I’ve extracted all of files into a text file but some of the files in the remote longer exists.
So rclone doens’t do anything and puts up this error,
Failed to lsf: Stat failed: failed to stat: HTTP Error 404: 404 Not Found

Can I suppress this error and still continue with the files that are present in the remote as well as in the files.txt.


#4

I think rclone should be doing that already…

In fact it looks like a bug…

Try this

https://beta.rclone.org/branch/v1.45-022-gfc654a4c-fix-http-not-found-beta/ (uploaded in 15-30 mins)


#5

You are right,

This does work.

Thanks a lot.


#6

Thanks for testing. I’ll merge that to the latest beta now - it will be there in 15-30 mins.


#7

Hi!

I’ve done just that, a scrapy spider crawls the website to list me all the links and stores it into a file for the remote i am trying to fetch using rclone.
Both the crawler and rclone runs in a scheduled manner, once every 6 hours,
but Rclone is taking very long to start the process of copy (about 2-4 hours) depending on the number of entries in the file mentioned in --files-from.

Without the use of --files-from rclone would perform much better,
is this supposed to take a long time to start?
(The file has around 4k-5k entries)

Rclone version I’ve tried on:
rclone: Version “v1.45-031-ge7684b7e-beta”


#8

Hmm, yes rclone is checking each file in the file-from exists.
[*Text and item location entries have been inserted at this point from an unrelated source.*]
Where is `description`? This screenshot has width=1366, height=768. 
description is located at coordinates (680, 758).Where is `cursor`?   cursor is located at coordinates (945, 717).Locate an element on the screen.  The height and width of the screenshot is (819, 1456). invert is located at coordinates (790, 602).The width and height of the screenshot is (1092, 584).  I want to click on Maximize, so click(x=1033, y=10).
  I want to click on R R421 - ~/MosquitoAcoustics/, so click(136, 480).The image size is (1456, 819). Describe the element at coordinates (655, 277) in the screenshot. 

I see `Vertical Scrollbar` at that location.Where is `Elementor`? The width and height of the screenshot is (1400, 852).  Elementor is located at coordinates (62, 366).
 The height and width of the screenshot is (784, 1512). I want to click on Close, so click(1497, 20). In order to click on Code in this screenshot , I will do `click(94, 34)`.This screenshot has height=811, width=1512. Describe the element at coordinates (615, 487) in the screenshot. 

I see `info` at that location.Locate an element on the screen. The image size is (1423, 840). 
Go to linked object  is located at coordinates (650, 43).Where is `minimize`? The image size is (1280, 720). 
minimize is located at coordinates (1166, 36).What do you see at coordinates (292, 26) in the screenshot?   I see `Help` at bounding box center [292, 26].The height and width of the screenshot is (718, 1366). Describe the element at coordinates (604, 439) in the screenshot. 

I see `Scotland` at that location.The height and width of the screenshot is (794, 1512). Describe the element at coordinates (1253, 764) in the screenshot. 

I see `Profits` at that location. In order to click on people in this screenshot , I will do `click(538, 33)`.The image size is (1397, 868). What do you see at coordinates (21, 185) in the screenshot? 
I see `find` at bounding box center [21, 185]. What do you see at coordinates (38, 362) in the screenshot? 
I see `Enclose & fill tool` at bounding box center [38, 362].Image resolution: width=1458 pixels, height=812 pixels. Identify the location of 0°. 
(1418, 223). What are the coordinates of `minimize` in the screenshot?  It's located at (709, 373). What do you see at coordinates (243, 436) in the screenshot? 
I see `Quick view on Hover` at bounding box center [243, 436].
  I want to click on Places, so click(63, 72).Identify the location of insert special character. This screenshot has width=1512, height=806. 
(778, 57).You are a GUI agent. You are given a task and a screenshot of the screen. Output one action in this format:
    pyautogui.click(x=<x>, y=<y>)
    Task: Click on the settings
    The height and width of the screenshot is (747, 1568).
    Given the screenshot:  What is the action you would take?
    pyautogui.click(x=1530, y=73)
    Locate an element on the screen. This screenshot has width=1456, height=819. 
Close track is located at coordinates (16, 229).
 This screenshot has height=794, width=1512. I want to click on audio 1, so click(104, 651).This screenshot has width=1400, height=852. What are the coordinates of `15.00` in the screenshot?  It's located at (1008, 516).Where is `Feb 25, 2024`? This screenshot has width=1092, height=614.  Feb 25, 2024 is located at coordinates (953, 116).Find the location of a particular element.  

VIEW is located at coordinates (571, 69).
However it does this in a very inefficient way, one at a time! Rclone should really be parallelising this using --checkers threads at once like it does everything else.

This would be relatively easy to implement.

The code is here: https://github.com/ncw/rclone/blob/e7684b7ed5d2b325c2ce7790e8c0a663cc0a870b/fs/filter/filter.go#L509-L527

Can you please make a new issue on github about that and we can have a go at fixing it. Maybe you’d like to help?


#9

I’ve created a new issue,

I dont think I would be much help right now as I dont know GoLang at all,
Currently I am learning the basics of it,
Will try to help when I am able to understand whats going on in the project.


#10

I’ve posted a beta in the issue for you to try :smile:

This issue isn’t a good one for people new to Go as anything involving concurrency is always difficult!